** Exercise text **
* * *

Serious mistakes in NHS patient care are on the rise, figures reveal
Serious mistakes by hospital staff that put patients at risk are on the rise, despite the government’s drive since the Mid Staffs scandal to make care safer, official NHS figures reveal.
The last few years have seen more cases of delayed diagnosis, staff failure to act on patients’ test results, poor care of seriously ill patients and blunders during surgery.
The figures, obtained by former health minister Norman Lamb from NHS England, have sparked concern that the unprecedented strain on hospitals – created by rising demand for care, shortages of doctors and nurses, and the need to save money – is making staff more likely to make errors.
The number of cases in which NHS England recorded that a patient whose health was deteriorating received what it calls sub-optimal care more than doubled, from 260 in 2013-14 to 588 in 2015-16. Similarly, the number of diagnostic incidents – either a delayed diagnosis or an NHS worker not acting on test results – rose from 654 to 923.

* * *

** Data to examine **
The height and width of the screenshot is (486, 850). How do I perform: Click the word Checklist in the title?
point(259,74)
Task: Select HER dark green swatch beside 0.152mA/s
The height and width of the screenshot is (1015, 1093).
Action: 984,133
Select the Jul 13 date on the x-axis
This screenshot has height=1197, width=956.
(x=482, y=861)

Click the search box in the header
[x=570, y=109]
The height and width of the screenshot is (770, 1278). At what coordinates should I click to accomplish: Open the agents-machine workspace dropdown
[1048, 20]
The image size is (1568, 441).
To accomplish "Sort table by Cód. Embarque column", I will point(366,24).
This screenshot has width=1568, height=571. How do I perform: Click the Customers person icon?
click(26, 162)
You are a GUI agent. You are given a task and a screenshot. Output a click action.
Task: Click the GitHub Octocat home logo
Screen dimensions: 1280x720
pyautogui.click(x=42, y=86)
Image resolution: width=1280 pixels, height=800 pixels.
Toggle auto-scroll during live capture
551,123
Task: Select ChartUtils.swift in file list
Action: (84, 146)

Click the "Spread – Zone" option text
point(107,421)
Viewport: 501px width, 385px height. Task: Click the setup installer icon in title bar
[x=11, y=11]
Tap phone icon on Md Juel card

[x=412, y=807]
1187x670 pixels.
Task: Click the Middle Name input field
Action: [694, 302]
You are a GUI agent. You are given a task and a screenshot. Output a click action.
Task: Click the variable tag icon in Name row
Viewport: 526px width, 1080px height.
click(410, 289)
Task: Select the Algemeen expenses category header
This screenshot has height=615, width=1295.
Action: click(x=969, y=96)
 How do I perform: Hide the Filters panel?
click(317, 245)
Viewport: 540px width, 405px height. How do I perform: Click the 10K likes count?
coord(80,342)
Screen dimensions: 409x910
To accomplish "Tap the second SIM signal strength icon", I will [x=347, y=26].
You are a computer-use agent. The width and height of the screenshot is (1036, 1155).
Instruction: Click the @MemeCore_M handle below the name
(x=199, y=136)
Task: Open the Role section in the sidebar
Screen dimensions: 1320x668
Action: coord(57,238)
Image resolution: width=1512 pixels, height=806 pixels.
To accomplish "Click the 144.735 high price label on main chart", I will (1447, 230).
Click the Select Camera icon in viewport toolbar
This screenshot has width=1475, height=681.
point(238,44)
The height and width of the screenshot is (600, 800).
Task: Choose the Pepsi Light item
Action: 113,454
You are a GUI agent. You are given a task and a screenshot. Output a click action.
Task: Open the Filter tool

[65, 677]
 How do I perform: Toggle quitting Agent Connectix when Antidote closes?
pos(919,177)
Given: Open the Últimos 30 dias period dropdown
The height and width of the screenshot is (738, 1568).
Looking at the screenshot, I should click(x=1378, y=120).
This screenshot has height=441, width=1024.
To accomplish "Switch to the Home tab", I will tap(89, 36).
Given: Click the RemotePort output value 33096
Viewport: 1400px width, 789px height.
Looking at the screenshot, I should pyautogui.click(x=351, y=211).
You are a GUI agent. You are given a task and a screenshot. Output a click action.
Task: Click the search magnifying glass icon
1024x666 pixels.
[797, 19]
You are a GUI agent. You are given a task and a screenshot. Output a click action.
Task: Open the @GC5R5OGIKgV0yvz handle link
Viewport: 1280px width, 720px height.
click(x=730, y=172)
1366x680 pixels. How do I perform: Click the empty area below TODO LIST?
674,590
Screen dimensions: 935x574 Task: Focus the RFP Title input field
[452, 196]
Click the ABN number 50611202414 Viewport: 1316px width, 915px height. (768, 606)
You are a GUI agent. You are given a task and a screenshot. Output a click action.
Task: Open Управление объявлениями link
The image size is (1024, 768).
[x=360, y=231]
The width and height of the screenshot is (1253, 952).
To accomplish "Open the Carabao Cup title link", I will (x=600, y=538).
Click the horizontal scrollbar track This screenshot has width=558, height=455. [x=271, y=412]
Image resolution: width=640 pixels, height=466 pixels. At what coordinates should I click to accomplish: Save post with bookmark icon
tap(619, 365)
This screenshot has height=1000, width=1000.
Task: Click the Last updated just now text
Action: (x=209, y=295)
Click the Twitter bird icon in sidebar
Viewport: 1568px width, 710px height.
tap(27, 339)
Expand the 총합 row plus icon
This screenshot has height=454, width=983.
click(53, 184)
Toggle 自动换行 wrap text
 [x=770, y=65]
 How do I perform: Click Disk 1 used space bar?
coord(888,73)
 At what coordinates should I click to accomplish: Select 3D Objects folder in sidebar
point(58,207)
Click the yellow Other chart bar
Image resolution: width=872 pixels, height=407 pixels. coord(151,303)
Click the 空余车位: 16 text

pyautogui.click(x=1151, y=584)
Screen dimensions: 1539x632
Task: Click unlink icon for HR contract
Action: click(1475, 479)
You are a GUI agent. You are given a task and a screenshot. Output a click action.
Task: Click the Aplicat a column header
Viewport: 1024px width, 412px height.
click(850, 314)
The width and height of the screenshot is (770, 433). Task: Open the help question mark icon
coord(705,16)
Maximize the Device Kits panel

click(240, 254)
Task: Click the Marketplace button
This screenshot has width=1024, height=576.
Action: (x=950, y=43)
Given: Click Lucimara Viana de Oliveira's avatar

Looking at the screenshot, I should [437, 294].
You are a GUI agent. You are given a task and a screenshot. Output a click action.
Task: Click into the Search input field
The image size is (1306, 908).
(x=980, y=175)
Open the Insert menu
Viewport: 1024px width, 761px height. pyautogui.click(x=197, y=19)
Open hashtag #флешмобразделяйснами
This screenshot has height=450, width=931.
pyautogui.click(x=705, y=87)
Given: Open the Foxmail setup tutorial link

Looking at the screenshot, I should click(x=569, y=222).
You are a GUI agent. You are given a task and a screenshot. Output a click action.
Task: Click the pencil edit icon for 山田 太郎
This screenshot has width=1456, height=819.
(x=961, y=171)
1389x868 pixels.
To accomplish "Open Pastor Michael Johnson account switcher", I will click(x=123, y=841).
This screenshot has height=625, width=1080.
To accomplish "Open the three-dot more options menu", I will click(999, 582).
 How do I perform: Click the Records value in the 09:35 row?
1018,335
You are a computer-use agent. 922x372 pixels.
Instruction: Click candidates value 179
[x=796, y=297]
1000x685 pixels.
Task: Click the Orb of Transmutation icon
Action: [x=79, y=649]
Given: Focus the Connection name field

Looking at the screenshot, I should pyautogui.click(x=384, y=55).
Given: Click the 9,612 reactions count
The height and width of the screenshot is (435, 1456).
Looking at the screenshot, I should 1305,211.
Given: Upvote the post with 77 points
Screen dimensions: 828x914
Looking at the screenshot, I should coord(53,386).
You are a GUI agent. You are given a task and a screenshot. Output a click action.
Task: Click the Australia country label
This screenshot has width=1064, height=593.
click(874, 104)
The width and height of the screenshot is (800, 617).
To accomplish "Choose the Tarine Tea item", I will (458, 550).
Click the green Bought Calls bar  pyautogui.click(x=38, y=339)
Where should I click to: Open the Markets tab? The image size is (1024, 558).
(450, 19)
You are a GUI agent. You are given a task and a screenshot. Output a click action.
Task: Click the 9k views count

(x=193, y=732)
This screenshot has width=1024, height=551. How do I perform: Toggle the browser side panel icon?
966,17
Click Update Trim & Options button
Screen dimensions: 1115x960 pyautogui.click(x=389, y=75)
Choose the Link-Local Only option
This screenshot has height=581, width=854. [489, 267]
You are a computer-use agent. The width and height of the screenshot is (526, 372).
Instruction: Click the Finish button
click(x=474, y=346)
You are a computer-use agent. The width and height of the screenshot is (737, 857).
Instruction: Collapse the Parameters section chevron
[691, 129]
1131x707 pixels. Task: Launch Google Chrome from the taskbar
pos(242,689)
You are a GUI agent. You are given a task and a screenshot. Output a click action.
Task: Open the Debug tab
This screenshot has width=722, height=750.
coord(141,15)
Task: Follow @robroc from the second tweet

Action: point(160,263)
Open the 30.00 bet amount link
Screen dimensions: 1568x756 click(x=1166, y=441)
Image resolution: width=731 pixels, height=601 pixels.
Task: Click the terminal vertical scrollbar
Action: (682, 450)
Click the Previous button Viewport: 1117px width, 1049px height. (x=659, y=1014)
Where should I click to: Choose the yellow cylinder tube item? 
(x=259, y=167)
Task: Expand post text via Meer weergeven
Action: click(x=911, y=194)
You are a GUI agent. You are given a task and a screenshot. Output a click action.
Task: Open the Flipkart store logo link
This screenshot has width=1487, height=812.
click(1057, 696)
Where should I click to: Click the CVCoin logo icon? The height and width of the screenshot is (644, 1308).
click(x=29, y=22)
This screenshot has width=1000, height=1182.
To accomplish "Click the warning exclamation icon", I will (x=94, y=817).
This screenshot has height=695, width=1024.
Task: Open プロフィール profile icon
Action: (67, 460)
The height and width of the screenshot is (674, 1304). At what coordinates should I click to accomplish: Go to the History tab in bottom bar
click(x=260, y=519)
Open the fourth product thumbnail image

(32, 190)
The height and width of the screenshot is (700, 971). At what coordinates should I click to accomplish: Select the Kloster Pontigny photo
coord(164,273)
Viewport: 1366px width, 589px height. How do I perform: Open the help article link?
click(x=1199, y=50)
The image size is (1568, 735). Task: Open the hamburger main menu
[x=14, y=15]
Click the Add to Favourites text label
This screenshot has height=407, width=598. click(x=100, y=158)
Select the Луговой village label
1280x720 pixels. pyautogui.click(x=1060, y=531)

* * *

** About this exercise **
Copy out the full text about rising mistakes in NHS patient care from above, with no changes.

** Written answer **
Serious mistakes in NHS patient care are on the rise, figures reveal
Serious mistakes by hospital staff that put patients at risk are on the rise, despite the government’s drive since the Mid Staffs scandal to make care safer, official NHS figures reveal.
The last few years have seen more cases of delayed diagnosis, staff failure to act on patients’ test results, poor care of seriously ill patients and blunders during surgery.
The figures, obtained by former health minister Norman Lamb from NHS England, have sparked concern that the unprecedented strain on hospitals – created by rising demand for care, shortages of doctors and nurses, and the need to save money – is making staff more likely to make errors.
The number of cases in which NHS England recorded that a patient whose health was deteriorating received what it calls sub-optimal care more than doubled, from 260 in 2013-14 to 588 in 2015-16. Similarly, the number of diagnostic incidents – either a delayed diagnosis or an NHS worker not acting on test results – rose from 654 to 923.